Comparisons of aroma-class smellprint signatures using PCA, CDA-CV, SIMCA-CV and HCA types of analyses provided different tests and ways for demonstrating the discrimination power of this e-nose for these specific sample types. The levels of discrimination determined between bat species and control samples (UPMA, CTRL) were variable for each of the eleven individual aroma classes (nine bat species and two controls). The relative e-nose discrimination potential achieved for individual aroma classes, when compared with all other aroma classes tested with the C-320 e-nose (based on data from four test groups), were found to follow the approximate order (from lowest to highest discrimination) of: LASE < CTRL, CORA, PESU, TABR < LABO < NYHU < MYLE < MYAU < UPMA < EPFU by aroma classes (air sample types). Notice that four aroma classes (CTRL, CORA, PESU, TABR) could be discriminated at approximately the same level from all other sample types, just above LASE which was the aroma class that the C-320 sensor array could least distinguish from the other classes. By comparison, the e-nose had the strongest capability of distinguishing between samples of the EPFU aroma class from all the others tested.

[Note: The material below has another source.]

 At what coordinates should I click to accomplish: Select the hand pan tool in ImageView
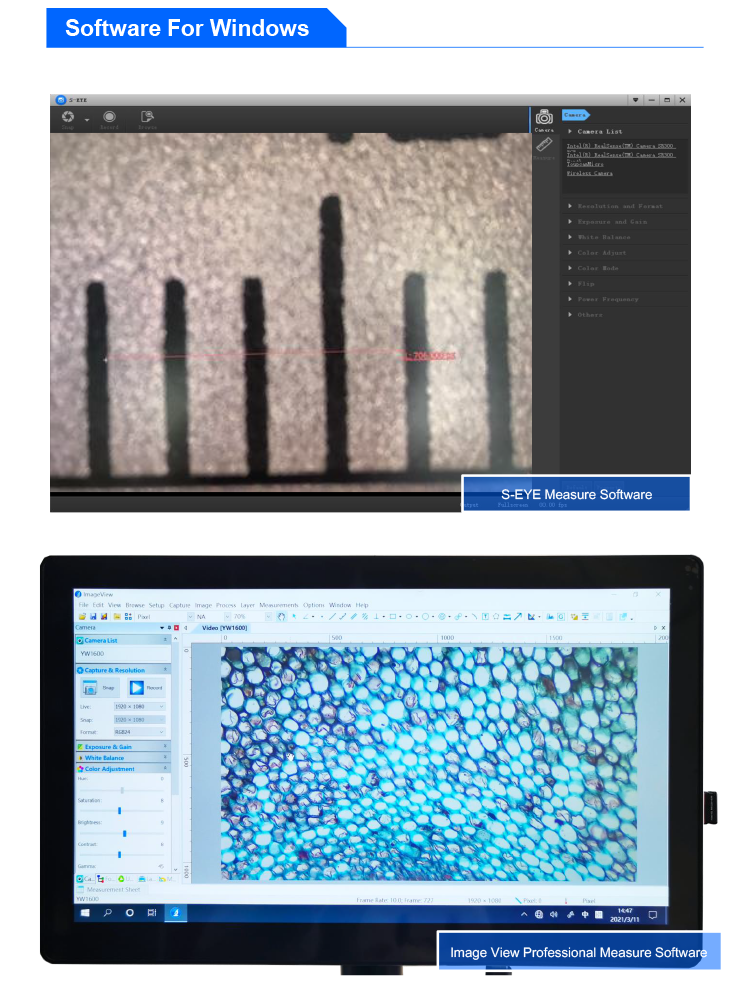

The initial primary steps involved in developing an early, noninvasive WNS disease-detection method based on EAD technologies, require the identification of all sources and specific types of individual VOC components and background VOCs which are present in diagnostic air samples. Discrimination between VOC components from all significant source types should be possible for thorough efficacy testing of e-nose technologies for early disease detection; thus, aptly forming the basis of our research working hypothesis. Initial study results have been favorable in suggesting the strong possibility for achieving a new electronic nose-based diagnostic tool for early WNS disease detection as well as many other recognized potential applications of e-nose technologies for WNS-related studies and disease management [
65,
66].
The discrimination of bat species by their VOC emissions is critical to chemically defining diagnostic samples for individual species because differences in bat VOC metabolites likely account for the largest variable component among chemical disease biomarkers found in WNS-smellprint signatures. The other significant VOC components in WNS disease-specific smellprint signatures, including VOC metabolites of the Pd pathogen and hibernacula-specific background VOCs, theoretically are less significant because Pd-associated metabolites are probably relatively conserved across geographically-diverse allopatric strains, thought to be the result of a monophyletic introduction [
67].
The development of early disease-detection technologies for WNS is essential for achieving more effective means of monitoring and improving disease management. Current technologies for determining WNS disease diagnoses require post-mortem microscopic testing of bat skin and observing diagnostic symptoms [
6,
8,
68,
69,
70]. The development of a new method for early diagnostic testing for WNS, prior to symptom development, would provide a means of implementing more effective direct control measures to suppress the Pd pathogen, reduce the adverse effects of the disease, and help facilitate the prevention of secondary cycles of bat-to-bat transmission through direct contact and release of Pd-inoculum from infected skin. Also, bats treated prior to symptom development have significantly better chances of recovery from WNS, due to interruption of pathogenesis, when successfully checked by early more effective prophylactic and therapeutic treatments.